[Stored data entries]
=== Section Start ===

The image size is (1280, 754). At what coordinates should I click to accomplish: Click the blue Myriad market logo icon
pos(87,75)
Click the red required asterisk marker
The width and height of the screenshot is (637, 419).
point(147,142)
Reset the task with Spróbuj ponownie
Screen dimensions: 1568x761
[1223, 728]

=== Section End ===

WORK TO COMPLETE:
What is needed is an exact copy of all the data above.

ANSWER SECTION:
The image size is (1280, 754). At what coordinates should I click to accomplish: Click the blue Myriad market logo icon
pos(87,75)
Click the red required asterisk marker
The width and height of the screenshot is (637, 419).
point(147,142)
Reset the task with Spróbuj ponownie
Screen dimensions: 1568x761
[1223, 728]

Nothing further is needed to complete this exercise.